Kobieta bardzo przejęła się losem rzekomego syna. Pozostając w ciągłym kontakcie z oszustami, przygotowała wszystkie swoje oszczędności jakimi dysponowała, a następnie przekazała je nieznajomemu kurierowi, który został posłany przez przestępców do jej domu.
Kobieta bez chwili namysłu przekazała mu 3500 zł wierząc, że w ten sposób pomaga swojemu synowi. Jak się później okazało, seniorka miała wyjątkowe szczęście.

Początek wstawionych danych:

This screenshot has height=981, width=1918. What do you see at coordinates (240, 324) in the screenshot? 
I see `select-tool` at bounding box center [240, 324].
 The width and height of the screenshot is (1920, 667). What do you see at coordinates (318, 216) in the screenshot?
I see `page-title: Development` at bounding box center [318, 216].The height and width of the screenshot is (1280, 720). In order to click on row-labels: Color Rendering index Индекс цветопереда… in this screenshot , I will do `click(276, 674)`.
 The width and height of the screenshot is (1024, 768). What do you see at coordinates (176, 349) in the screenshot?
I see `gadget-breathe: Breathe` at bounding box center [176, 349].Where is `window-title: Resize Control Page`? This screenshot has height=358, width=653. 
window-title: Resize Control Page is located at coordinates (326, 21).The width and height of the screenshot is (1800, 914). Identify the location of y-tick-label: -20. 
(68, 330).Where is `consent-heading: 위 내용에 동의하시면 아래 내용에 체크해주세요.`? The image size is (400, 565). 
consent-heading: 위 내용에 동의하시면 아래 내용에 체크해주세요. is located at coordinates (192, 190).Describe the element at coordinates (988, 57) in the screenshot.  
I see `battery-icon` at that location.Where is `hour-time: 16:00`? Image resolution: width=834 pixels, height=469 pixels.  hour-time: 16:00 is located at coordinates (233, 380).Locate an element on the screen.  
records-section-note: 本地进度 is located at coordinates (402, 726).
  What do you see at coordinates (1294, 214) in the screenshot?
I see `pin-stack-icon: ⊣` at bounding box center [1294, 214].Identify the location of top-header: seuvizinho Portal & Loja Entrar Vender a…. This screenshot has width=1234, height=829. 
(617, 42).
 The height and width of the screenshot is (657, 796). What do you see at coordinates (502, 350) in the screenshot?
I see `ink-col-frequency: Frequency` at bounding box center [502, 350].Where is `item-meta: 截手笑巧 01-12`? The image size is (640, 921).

Mężczyzna, który odebrał od niej gotówkę, zorientował się, że może być narzędziem w rękach oszustów i zwrócił 90-latce całą kwotę.
Co zrobić, aby nie paść ofiarą oszustów?
Jeśli ktoś będzie chciał nas oszukać w podobny sposób, podając się przez telefon np. za krewnego, policjanci radzą, by natychmiast zakończyć rozmowę telefoniczną.
- Jeżeli mamy wątpliwości lub nie wiemy, jak zareagować powiedzmy o podejrzanym telefonie komuś z bliskich, a najlepiej wykonajmy telefon zwrotny do osoby, za którą podaje się oszust, by upewnić się, czy faktycznie znalazła się w trudnej sytuacji i potrzebuje pieniędzy – wyjaśnia Aneta Izworska z biura prasowego sądeckiej policji.
Wykonanie takiego telefonu pozwoli sprawdzić sytuację i uchroni przed utratą pieniędzy w przypadku próby ich wyłudzenia. Pamiętajmy również, by pod żadnym pozorem nie przekazywać pieniędzy osobom, których nie znamy oraz nie wpuszczać ich do domu czy mieszkania.